Usulca doğrularak başını salladı. Ormanın uçsuz bucaksız yoluna baktığında gözlerine inen güneş ışınlarını eliyle engelledi. Ne kadar gitmesi gerektiğini bilmiyordu. Havanın kararmasına daha vardı. Bir süre daha gidebilirdi fakat bu durumda iyi bir yer bulması gerekecekti. Yemeği de tükenmek üzereydi.

Hareket edeceği sırada daha önce duymadığı bir sese rastladı. Ses önce uzaklardan uğultular halinde geldi. Sonra belirginleşti. Birileri yavaş hareketlerle yürüyor, saldırıya geçmeye çalışıyordu.

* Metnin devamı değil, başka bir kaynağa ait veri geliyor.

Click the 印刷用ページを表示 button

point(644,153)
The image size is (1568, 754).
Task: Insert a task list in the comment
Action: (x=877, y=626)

Bu bir hayvan olamazdı. Muhtemelen bir insandı. Seslenmeyi düşündü fakat neyle karşılaşacağı hakkında bir fikri yoktu. Sesleri daha dikkatli dinlemeye başladı fakat toparlanmakta geç kalmıştı. Koluna saplanan sivri aletin varlığını anımsayamadı. Çimenlerin üzerini saran kırmızılığa şaşkınlıkla bakarken geri çekilmeyi son anda akıl edebildi.

"Kimsin sen?"

Duyduğu sesle birlikte sarsıldı. Bu sesi tanıyordu. Ağaçların arkasından çıkıp bakmayı düşündü fakat bunu göze alamadı. Önce emin olmalıydı. Eğer düşündüğü kişi değilse kendini riske atmış olacaktı. Acıyı hissetmiyordu buna rağmen kan kaybından ölme ihtimalini göz ardı edemezdi.